Before we get back into the White Thunder Ranch pickup, Vernell reaches down to pull a few sprigs of a plant with small brown flowers that I recognize as ragweed. It is still dry and brittle because there has not yet been enough spring weather to bring it back to life. As he pulls a stem between his thumb and forefinger and rubs the dry leaves into a powder, Vernell says, “We even had our very own Lakota pharmacy. This plant we called poipiye, which means ‘to cure the swelling.’ You put some crushed leaves into a small amount of hot water to form a paste to reduce inflammation. I used it recently when I twisted my ankle jumping off a horse. Pregnant women make tea out of poipiye to stop them from vomiting. They say you can even use this for diarrhea, but then it has a different name, canhlogan onzipakinte, which means ‘weed to wipe the rear.’”

“You must be kidding!”

“Not kidding, and if we had more time I could show you many other plants we use for traditional healing. But we should go—there is one more place I want to take you before darkness comes.”

I am reluctant to leave this little spot of land in Yellow Bear Canyon, this unexploited Lakota habitat, safely wrapped as it is in the hills and ridges, the arms of Mother Earth. A return visit unlikely, I want to sit here quietly, feel the presence of Poor Thunder, the comfort of his peaceful, contented spirit. Vernell’s grandfather lived much as he would have if Anglo-Europeans had never invaded his lands, never discovered gold in He Sapa. Ignoring the admonishments and laws of missionaries and agency officials, he ministered to the physical and spiritual health of his people according to the traditional ways as they were practiced by his forbearers.
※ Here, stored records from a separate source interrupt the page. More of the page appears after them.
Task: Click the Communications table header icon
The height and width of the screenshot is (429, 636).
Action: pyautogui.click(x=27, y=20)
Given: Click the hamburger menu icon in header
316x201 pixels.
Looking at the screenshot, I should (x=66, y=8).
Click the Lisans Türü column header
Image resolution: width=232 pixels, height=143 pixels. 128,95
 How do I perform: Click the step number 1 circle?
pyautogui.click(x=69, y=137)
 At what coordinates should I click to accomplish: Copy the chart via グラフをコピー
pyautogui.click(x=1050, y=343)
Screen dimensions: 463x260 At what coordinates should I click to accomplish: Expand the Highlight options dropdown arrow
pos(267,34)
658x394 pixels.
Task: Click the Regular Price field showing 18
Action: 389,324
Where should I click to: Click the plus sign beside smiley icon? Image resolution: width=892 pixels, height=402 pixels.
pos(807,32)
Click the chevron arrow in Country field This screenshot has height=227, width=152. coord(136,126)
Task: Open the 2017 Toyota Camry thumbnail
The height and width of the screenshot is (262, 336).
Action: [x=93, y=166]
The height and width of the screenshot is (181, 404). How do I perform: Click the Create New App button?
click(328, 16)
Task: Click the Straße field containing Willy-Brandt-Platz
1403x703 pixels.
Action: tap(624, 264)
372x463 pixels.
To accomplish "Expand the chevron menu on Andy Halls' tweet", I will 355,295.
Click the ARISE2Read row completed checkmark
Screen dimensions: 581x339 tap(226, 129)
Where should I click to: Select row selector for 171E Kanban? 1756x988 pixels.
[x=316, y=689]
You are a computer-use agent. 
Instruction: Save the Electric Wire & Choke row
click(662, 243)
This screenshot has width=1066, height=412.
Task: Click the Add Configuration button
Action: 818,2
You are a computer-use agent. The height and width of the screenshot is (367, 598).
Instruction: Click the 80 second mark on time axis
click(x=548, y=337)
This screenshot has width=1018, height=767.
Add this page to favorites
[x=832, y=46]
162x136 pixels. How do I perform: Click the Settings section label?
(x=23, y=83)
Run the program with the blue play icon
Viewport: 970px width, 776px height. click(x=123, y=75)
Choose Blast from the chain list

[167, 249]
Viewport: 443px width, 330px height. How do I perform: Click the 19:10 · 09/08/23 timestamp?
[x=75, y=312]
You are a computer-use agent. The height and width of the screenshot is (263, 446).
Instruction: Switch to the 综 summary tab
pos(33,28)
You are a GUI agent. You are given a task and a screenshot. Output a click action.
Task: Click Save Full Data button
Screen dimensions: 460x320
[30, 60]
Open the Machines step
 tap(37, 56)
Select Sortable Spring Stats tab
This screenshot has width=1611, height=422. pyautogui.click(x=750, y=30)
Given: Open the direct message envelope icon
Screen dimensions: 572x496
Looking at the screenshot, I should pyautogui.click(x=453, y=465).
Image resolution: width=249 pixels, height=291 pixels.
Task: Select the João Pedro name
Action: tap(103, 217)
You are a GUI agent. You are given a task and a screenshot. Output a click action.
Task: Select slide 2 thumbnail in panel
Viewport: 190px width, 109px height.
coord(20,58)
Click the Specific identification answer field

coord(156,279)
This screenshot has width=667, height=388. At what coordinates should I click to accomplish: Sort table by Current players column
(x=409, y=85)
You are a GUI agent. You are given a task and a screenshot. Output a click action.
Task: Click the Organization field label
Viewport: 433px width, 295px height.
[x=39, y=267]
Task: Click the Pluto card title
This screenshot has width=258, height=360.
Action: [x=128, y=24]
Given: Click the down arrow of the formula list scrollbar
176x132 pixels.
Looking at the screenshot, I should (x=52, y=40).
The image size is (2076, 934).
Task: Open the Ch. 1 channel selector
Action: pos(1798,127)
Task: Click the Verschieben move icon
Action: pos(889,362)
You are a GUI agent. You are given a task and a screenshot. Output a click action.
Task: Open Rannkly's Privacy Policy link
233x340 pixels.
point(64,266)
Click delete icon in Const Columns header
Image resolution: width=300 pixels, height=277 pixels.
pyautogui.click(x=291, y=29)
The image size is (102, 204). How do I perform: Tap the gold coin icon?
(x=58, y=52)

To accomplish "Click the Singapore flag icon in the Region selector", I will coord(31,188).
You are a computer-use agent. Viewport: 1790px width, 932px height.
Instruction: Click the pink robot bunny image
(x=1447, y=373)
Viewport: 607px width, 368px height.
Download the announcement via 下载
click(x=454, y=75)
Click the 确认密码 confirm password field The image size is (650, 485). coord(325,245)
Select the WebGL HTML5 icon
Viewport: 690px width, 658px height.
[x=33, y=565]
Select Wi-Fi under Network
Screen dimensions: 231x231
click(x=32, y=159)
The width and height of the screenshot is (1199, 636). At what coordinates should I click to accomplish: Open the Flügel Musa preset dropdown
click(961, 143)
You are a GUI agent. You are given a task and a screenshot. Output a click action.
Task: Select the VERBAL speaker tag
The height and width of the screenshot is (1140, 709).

What a far richer world this would be if my ancestors had only had the wisdom to honor the treaties, the foresight to let native people live their lives as they had been living them. What lessons we could have learned! How ironic to have destroyed their ability to live freely off the land, and then complain about lazy Indians on food stamps. How blind not to have appreciated the pageantry of their rituals, the poetry of their songs, the rhythm of their dancing, the exquisiteness of their craftsmanship and their artistry, the power of Tunkashila. How crazy not to have visualized a thriving partnership instead of this lopsided domination. How ignorant to not have understood the will and inevitable triumph of a people who have survived every imaginable deprivation. The Sacred Hoop is no longer broken. The revenge of the red man is coming, I swear it is, and hopefully I will be alive to welcome it.

But we are on the road again, headed back in the direction of White Thunder Ranch.